Because marriage can be an important (and sometimes only) source of income for women, prostitutes themselves face an opportunity cost when deciding to pursue this career. Prostitutes are paid so much higher than women who work in other fields, or women who are wives, because they need to be compensated them for the marriage-market earnings they gave up when they decided to be a prostitute.
Because prostitutes are undesirable as wives, buyers must pay a sort of ‘no-husband’ tax that a man normally pays if he is married. Moreover, the opportunity cost for becoming a wife in comparison to a prostitute is all the lower because wives can easily divorce and become a prostitute if married life is not suiting them.  However, while they are more limited in the above respect, prostitutes only provide (and are paid for) one specific service by men. Wives, on the other had, deliver a variety of services – they cook, clean, and provide sex. A study conducted by Lena Edlund and Evelyn Korn compares the two different careers and determines the cost-benefit analysis of each. Assuming that both wives and prostitutes are sellers of the same product (and thus are interchangeable), this study determines that wives can offer more than a prostitute at a lower cost. While prostitutes can only offer non-reproductive sex, wives can offer their husbands both non-productive and reproductive sex (ie children), and they offer it at a lower cost (ie, husbands do not have to pay for sex, and, more often than not, wives provide other services like cooking and cleaning, that prostitutes do not). However, although wives are a low-cost alternative to prostitutes (ie you get more bang for your buck – yes, pun intended), there is an opportunity cost to becoming/engaging with a wife – it is a much longer contract than if becoming/engaging with a prostitute. Men and women who engage in marriage have much different and greater responsibilities to each other than a man and a prostitute would. Also, because marriage is a longer contract, we must also take into account that wives age, and because men cannot buy services from multiple wives like they can prostitutes, aging does impose an additional externality on the buyer. This makes wives not have the same guarantee for your money as with a prostitute.  This lack of guarantee could be the reason for why married men decide to engage with prostitutes as well as their wives. Moreover, some economists consider wives to be superior to prostitutes because the consumption of the wife increases as income rises – like fine wine. This basically means that the wealthier you are, the more likely you are to consume champagne (wife) than beer (prostitute). Essentially, from a male perspective, the greater your income, the more benefit you will receive from choosing to marry a woman instead of engaging with a prostitute every evening.

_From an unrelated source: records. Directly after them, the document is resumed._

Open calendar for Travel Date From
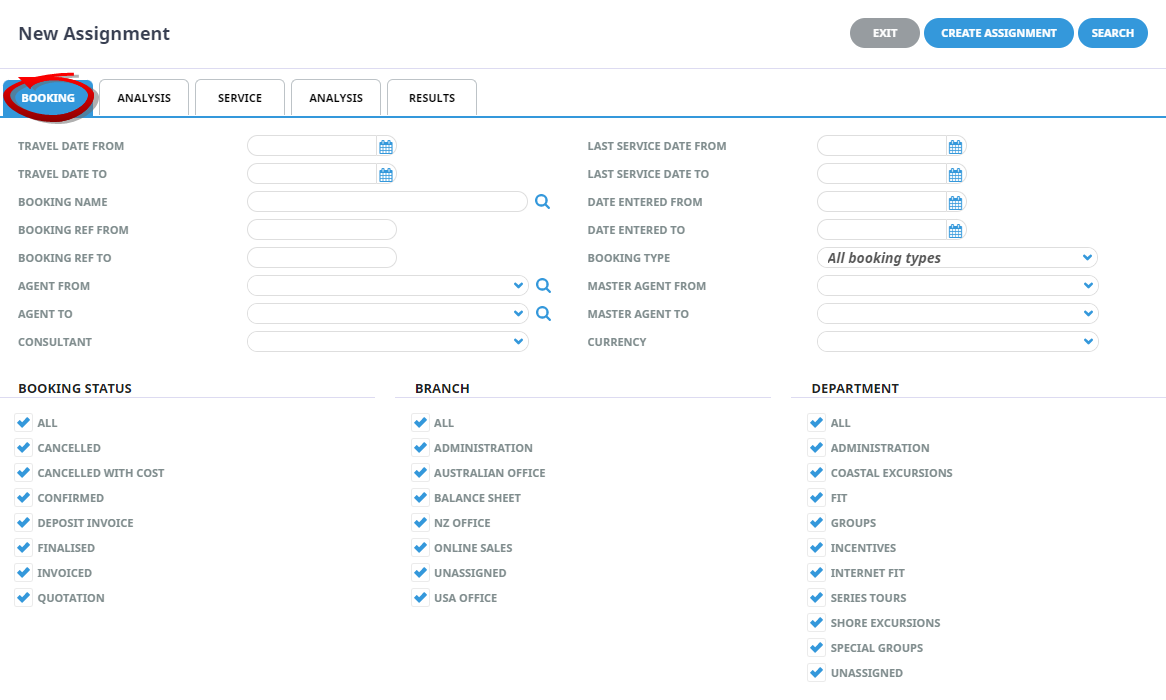Image resolution: width=1166 pixels, height=700 pixels. pos(386,147)
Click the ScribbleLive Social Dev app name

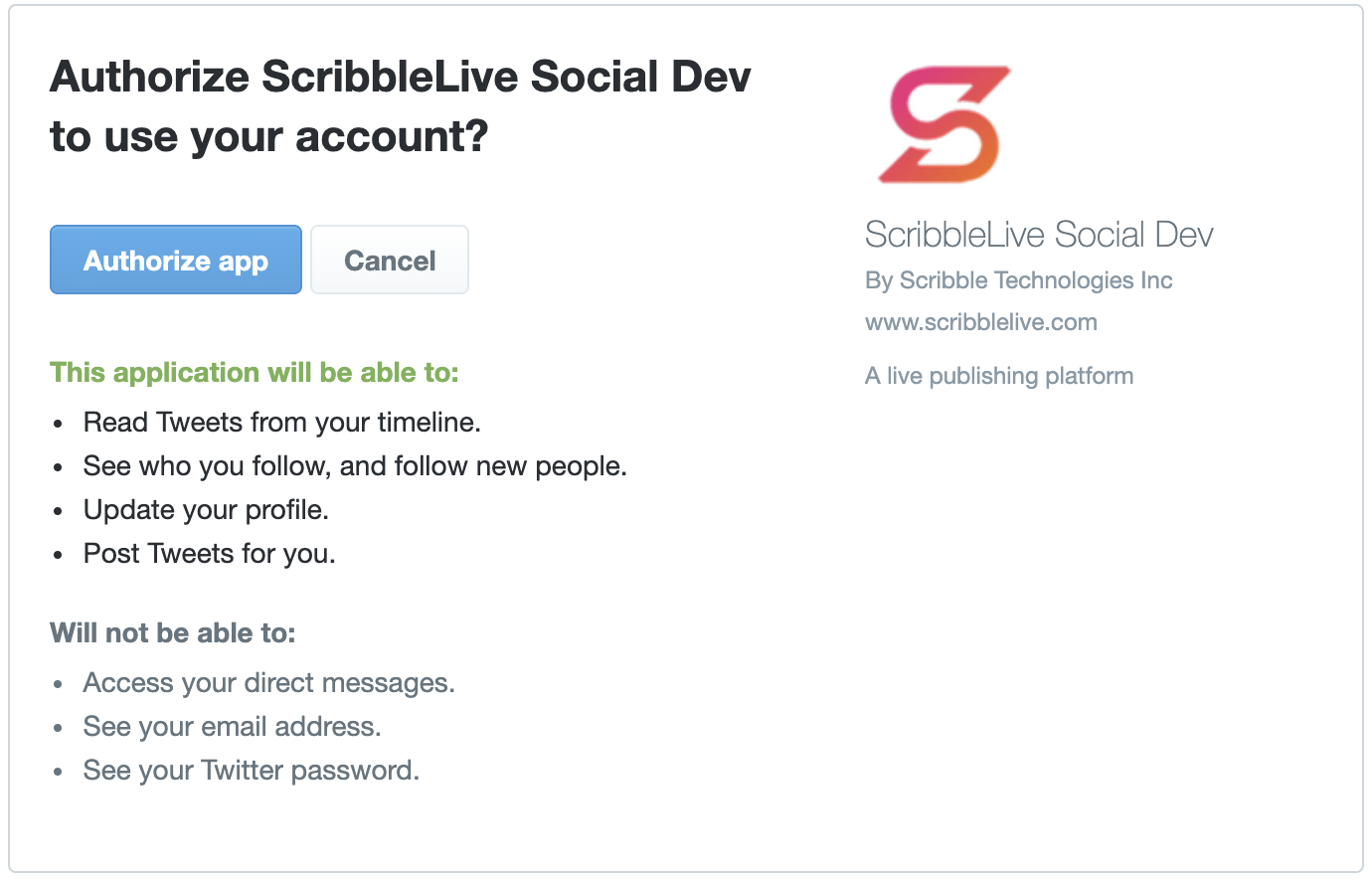pos(1039,235)

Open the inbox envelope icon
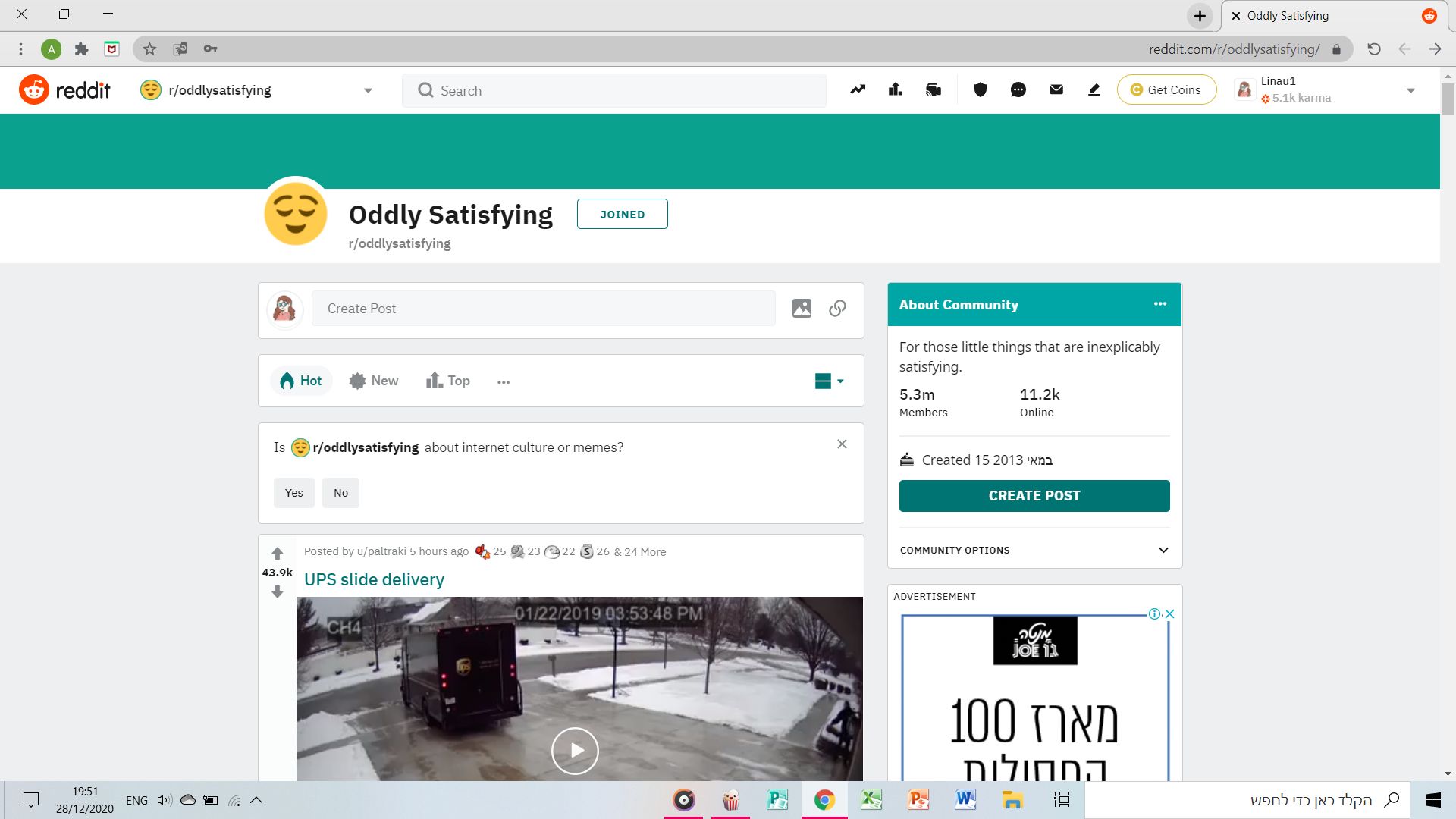(1056, 89)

There are other ways for women to get income besides simply being a prostitute or a wife. However, as Levitt and Dubner show through this first chapter, the prostitutes of Chicago (whether high-class or street-level), often make more money than they would working in a job in another field. Moreover, based on the anecdotal evidence provided through Allie’s story of being a high-class prostitute, women who are prostitutes have much more flexible schedules, and work about half as many hours as women making a comparable wage, making it seem like being a prostitute is a more economically desirable career than working in a different field.